Firefox's user base is also full of old Intel integrated GPUs that don't support bindless. The day WebRender can start relying on it cannot come soon enough but it's a long way off.
(I'm the author of the blog post) Yes, WebRender could repack it's texture atlases. A lot of stuff of various sizes go in there so I would not want to rely on repacking large amounts of pixels frequently but it could, among other things, help with more quickly converging back to a single texture atlas after an allocation spike. To my knowledge WebRender cannot move data within a texture using the OpenGL version it's restricted to.
It's a matter of allocating time to implement the missing parts and get it to work properly. Right now the people who could do this are working on other things but it will get done eventually.
As pcwalton said, there is a whole lot of things on the web that are very cheap to render on a GPU if done right. For these things, a well tuned gpu renderer can easily outperform a naive compositor like what you can see in most browsers.
All of the caching optimizations that one gets from a compositor can be incorporated in something like webrender (and some are, like glyphs and a bunch of other stuff). Right now webrender doesn't have all of the tweaks to avoid rendering the whole page when there is a small spinning throbber, but that will be implemented eventually (there is still a lot of work going into rendering the long tail of weird and specific things right).

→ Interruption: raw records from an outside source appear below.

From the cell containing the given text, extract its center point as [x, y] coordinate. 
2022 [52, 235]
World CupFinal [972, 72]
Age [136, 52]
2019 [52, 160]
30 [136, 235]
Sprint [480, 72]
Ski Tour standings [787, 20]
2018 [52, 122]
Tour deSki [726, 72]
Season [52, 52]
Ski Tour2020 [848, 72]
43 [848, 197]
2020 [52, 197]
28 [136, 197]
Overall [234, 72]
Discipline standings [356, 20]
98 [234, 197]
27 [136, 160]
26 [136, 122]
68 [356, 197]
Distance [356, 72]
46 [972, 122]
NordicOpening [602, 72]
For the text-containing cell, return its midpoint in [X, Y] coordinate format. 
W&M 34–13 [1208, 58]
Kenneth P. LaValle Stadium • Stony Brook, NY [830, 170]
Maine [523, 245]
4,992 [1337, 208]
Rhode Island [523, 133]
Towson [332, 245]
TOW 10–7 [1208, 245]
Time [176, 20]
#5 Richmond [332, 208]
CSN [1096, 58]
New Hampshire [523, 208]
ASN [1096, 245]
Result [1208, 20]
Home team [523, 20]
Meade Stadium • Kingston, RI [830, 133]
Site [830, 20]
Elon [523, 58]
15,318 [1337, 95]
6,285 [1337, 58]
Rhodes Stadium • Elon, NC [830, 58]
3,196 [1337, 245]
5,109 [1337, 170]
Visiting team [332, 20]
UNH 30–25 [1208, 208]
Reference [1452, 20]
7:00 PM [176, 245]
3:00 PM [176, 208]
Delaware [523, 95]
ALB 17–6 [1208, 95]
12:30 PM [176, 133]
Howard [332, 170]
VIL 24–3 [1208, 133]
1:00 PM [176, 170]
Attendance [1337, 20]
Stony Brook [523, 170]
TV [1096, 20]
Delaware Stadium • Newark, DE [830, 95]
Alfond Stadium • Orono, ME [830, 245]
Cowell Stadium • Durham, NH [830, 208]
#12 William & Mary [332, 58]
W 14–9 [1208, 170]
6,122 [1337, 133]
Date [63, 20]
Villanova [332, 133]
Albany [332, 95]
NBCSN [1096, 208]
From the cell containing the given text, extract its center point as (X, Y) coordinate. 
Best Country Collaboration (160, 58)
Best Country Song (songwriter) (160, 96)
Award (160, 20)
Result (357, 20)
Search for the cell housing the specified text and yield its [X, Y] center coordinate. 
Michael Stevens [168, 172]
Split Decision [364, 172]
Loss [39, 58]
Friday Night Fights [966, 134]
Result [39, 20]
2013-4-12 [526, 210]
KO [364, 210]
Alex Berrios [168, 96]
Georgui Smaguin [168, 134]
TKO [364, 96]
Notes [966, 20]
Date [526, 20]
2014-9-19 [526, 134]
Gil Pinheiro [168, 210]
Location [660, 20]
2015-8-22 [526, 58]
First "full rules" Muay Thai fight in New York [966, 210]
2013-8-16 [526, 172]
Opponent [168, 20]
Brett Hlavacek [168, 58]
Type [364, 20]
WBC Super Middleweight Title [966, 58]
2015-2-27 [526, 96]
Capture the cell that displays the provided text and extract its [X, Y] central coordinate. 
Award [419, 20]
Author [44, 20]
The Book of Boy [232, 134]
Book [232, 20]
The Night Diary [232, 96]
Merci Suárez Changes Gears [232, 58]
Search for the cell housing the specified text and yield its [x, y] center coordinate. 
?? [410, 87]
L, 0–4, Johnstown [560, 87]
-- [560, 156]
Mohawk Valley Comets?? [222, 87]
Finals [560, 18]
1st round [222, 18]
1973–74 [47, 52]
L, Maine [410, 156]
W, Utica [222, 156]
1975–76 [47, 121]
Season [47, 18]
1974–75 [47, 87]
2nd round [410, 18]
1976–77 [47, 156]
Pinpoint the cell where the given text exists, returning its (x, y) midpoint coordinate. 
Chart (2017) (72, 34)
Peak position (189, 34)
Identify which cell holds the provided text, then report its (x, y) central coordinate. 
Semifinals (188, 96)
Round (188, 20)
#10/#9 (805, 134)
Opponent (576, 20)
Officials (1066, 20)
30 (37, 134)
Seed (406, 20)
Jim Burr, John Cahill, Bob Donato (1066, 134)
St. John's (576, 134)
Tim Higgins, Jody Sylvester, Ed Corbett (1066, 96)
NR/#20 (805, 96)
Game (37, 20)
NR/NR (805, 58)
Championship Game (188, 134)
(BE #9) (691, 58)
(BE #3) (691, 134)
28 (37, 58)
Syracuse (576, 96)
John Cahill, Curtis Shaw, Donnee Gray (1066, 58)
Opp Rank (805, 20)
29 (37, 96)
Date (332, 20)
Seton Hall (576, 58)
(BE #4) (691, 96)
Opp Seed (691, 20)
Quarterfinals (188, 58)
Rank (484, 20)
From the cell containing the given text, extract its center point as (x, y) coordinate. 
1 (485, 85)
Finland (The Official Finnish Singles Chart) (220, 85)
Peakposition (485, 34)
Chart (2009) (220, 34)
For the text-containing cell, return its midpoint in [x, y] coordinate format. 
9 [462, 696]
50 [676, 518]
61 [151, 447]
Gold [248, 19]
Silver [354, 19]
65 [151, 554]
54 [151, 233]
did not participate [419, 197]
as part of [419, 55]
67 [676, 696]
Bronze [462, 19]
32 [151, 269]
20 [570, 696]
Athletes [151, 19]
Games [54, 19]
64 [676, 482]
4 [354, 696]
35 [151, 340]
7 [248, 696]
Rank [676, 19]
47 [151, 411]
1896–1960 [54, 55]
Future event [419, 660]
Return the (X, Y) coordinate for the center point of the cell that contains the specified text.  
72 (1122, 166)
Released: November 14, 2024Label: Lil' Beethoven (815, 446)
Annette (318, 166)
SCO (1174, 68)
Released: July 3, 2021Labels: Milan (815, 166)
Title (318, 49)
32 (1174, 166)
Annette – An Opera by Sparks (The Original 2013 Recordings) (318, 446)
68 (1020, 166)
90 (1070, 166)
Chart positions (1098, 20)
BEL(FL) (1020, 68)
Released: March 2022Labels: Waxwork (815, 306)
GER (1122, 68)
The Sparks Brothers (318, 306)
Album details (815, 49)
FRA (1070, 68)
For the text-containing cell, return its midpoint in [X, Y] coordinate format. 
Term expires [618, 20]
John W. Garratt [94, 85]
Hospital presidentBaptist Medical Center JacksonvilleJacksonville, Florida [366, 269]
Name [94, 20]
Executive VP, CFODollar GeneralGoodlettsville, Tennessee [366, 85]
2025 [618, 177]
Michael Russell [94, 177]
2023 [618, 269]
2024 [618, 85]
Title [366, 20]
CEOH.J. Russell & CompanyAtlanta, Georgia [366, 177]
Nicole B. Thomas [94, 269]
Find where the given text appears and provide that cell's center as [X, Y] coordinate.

Actually, Gecko's compositor knows the screen space invalid region and scissors out the rest when compositing. The invalid region is passed to the window manager. Chromium also does that although they settle for an invalid rect instead of region which is fair. There is an issue on file to do the same with webrender.
It depends. For a lot of web pages, the things webrender do are actually very simple and can be faster than Firefox's compositor even if there was no painting required. The expensive stuff like rasterizing glyphs are cached.
The idea is that if we can render everything at a cost that is equivalent to that of the compositor, then the benefits of the compositing infrastructure aren't clear anymore. For sure there will be pages where the compositor would have been faster for frames where no painting was required, at the end of the day it's a new architecture with new tradeoffs, but the goal is to be overall (much) faster.
Let's clarify, WebRender doesn't do anything at all if nothing changed. If the content of the window is static then webrender won't wake your gpu up until it really needs to. There seem to be a confusion about video games needing to render at constant frame rate, but that is only the case in games where there is always something changing on screen. It isn't that uncommon for other types of games with more static graphics to not render if nothing has changed.